| What you need to do |
Copy out the lines of the records below, and only those lines, from the one with "Task: Open the pie chart Reports icon" through the one with "You are a computer-use agent. Viewport: 634px", exactly as they appear.
####################
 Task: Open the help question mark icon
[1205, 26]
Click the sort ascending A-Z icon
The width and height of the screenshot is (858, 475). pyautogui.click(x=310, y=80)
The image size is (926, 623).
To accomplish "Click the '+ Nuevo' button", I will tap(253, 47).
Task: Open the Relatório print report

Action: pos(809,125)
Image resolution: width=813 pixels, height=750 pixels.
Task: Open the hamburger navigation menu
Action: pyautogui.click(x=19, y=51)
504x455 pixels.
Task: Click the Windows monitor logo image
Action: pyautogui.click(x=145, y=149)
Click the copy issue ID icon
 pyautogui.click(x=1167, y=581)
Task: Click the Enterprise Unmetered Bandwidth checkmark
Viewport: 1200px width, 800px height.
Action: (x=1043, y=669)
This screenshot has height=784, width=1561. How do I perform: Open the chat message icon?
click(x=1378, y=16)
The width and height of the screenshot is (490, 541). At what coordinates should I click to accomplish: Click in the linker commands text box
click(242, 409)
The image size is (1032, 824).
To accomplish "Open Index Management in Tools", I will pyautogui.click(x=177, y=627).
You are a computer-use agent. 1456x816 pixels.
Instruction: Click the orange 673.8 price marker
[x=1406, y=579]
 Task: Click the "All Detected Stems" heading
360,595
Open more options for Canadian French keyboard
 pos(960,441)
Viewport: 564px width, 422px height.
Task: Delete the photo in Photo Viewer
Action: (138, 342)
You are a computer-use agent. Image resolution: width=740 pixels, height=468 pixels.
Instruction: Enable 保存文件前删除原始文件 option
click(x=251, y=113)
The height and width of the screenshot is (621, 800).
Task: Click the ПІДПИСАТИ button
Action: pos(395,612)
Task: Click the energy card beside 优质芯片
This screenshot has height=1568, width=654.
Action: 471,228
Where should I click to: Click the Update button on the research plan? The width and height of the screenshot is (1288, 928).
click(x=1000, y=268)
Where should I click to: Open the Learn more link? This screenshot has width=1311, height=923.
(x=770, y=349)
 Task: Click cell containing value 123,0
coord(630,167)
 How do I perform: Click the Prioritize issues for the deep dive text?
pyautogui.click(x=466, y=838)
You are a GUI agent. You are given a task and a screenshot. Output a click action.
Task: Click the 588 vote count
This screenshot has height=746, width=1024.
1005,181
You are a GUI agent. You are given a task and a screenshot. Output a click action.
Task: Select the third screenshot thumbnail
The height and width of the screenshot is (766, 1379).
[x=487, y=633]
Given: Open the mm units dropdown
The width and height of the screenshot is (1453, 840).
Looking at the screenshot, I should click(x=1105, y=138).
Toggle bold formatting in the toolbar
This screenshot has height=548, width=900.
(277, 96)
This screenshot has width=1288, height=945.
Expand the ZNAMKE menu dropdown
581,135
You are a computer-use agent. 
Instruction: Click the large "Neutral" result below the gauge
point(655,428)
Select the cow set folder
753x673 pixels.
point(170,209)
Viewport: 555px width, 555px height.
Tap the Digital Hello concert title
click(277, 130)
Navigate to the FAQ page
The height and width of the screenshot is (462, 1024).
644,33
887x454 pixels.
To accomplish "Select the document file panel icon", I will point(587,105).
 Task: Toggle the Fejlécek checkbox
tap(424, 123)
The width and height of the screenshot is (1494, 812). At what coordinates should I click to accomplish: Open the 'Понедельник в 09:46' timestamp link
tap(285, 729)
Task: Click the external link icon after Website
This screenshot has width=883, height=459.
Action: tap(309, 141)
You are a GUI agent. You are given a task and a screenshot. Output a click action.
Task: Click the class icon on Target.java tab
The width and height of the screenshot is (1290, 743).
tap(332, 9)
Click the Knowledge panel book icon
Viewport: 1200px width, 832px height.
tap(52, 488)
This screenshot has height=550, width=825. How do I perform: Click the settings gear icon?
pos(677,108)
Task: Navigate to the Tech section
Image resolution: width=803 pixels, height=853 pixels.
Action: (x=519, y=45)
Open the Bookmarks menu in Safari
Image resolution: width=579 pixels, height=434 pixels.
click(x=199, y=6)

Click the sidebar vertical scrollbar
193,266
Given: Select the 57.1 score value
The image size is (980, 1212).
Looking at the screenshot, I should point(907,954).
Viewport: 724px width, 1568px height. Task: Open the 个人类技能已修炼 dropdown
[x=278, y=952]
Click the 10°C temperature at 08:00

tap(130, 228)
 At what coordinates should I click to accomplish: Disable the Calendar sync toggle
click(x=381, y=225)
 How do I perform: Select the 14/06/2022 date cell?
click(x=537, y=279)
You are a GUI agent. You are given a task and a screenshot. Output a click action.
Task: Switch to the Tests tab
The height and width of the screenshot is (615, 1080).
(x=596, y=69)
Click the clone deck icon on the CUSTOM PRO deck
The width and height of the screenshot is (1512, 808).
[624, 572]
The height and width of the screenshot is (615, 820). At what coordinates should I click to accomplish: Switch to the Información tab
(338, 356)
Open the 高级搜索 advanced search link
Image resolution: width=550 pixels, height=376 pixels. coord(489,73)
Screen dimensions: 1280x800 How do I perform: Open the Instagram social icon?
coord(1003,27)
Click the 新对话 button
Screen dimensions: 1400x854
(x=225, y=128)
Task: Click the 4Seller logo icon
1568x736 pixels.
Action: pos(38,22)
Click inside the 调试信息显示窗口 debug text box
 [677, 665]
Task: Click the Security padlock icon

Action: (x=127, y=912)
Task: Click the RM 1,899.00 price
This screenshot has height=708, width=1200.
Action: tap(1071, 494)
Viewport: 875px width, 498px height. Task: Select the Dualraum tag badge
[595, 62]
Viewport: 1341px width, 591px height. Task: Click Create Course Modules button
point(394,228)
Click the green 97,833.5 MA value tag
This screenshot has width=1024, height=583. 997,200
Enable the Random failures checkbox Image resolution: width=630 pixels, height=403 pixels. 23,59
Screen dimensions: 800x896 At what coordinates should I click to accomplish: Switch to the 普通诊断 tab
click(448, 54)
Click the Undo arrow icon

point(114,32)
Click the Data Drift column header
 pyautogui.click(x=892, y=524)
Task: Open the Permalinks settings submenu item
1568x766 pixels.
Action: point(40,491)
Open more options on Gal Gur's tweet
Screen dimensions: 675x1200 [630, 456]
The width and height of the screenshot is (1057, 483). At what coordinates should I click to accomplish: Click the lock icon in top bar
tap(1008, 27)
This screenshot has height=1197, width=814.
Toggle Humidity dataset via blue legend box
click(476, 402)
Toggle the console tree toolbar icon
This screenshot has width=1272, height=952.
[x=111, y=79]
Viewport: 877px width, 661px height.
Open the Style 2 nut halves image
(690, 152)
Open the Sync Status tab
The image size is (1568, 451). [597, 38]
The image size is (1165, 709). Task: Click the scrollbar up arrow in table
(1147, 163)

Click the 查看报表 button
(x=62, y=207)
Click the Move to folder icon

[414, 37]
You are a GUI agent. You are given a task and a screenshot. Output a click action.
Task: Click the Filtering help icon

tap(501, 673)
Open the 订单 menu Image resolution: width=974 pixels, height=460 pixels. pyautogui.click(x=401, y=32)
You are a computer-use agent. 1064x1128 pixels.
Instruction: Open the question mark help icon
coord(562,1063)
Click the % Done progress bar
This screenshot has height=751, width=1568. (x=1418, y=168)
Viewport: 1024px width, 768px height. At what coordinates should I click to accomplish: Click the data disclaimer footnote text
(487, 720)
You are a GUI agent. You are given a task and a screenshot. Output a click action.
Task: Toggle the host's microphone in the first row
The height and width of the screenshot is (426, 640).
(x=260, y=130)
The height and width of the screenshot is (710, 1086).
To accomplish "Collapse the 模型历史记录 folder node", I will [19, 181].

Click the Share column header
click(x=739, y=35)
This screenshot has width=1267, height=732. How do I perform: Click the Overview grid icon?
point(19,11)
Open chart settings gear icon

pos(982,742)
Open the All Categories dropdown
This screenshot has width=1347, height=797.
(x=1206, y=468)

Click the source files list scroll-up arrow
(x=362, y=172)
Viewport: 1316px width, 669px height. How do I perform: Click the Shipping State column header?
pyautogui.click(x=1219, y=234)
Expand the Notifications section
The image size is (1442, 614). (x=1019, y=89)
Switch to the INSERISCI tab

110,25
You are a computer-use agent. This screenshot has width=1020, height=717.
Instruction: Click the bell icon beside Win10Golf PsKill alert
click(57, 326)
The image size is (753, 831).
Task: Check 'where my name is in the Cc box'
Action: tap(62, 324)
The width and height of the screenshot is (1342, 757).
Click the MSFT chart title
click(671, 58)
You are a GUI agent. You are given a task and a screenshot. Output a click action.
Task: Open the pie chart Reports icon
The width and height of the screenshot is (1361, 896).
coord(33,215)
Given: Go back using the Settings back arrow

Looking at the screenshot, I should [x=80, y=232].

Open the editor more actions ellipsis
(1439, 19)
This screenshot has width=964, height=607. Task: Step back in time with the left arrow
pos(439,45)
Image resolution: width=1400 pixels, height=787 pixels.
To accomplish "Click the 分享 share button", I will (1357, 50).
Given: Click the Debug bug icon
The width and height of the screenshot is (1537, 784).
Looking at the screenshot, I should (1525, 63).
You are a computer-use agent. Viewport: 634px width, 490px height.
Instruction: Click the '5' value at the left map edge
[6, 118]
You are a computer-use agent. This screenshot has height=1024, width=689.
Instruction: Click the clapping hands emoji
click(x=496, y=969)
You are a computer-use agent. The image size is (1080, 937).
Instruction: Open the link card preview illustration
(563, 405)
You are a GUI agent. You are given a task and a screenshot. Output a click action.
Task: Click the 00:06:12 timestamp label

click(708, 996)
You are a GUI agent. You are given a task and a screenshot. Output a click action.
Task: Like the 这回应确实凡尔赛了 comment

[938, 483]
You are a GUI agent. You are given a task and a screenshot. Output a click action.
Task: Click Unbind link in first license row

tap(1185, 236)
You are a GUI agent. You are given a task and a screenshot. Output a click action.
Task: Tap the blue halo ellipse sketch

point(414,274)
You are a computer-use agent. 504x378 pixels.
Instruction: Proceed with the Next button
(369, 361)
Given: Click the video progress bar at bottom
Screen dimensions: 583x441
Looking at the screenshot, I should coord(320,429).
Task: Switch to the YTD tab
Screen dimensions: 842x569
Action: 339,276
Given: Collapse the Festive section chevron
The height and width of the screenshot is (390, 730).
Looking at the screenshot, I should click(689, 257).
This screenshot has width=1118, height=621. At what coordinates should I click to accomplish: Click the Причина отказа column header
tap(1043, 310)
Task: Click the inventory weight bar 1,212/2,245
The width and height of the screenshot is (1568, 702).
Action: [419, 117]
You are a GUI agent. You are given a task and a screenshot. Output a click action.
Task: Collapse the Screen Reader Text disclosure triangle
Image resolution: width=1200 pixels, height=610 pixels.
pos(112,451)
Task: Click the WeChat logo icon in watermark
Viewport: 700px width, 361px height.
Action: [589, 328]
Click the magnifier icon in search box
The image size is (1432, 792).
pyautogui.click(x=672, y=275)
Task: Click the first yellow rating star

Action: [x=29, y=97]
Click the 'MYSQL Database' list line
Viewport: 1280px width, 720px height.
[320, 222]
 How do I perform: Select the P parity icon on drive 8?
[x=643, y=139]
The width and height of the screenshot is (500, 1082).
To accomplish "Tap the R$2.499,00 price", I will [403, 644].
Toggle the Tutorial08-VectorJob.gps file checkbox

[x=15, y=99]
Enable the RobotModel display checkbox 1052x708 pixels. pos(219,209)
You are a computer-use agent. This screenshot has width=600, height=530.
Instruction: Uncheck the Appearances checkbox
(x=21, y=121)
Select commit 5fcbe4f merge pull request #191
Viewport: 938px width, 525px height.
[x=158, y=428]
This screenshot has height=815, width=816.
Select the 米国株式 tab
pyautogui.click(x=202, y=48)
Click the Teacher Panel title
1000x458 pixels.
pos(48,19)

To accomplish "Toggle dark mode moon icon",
####################
| Exercise response |
Task: Open the pie chart Reports icon
The width and height of the screenshot is (1361, 896).
coord(33,215)
Given: Go back using the Settings back arrow

Looking at the screenshot, I should [x=80, y=232].

Open the editor more actions ellipsis
(1439, 19)
This screenshot has width=964, height=607. Task: Step back in time with the left arrow
pos(439,45)
Image resolution: width=1400 pixels, height=787 pixels.
To accomplish "Click the 分享 share button", I will (1357, 50).
Given: Click the Debug bug icon
The width and height of the screenshot is (1537, 784).
Looking at the screenshot, I should (1525, 63).
You are a computer-use agent. Viewport: 634px width, 490px height.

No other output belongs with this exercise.